As they began their descent, Ben reached down for the next handhold. He found a little concave spot in a brick and dug two fingers into it. Ember's hands were clawed, pressing into the spaces between bricks.
Five feet down. Above them, Ben heard the bookcase topple as the assassins from the hallway broke into the room.
“Move,” Ember said.
Ben didn’t have much of a choice. Ember scurried down, digging her hands and feet into impossibly small spaces. Ben tried not to think about it. He kept focusing on reaching the next window ledge, and almost slid down to it.
There, they both took a breath. Then he looked up and saw a woman leaning over the side of the roof, a belt around her waist. She dropped a rope down the side of the building, five feet to Ben’s right.
“They’re coming,” Ben said. “And I thought you said there was no rope up there.”

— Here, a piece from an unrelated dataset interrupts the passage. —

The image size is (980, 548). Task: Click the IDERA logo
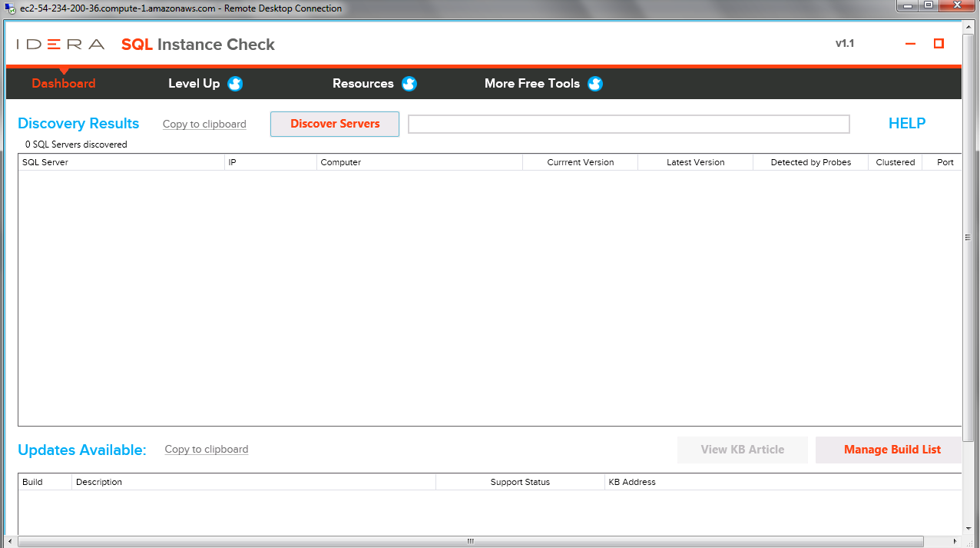pos(61,45)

"They probably had it stored somewhere. Whatever. Grab it; we can ride it down."
Ben shook his head. “Are you sure? What if she cuts it?”
Ember whipped off the belt and wrapped it around Ben’s hand. “Slide down quickly, then. We can’t stay here arguing about it.”
Ben looked up to see the woman above them walking backward over the edge of the roof. No time. He pivoted his feet toward the rope, as much as the little ledge would allow. Then, he jumped.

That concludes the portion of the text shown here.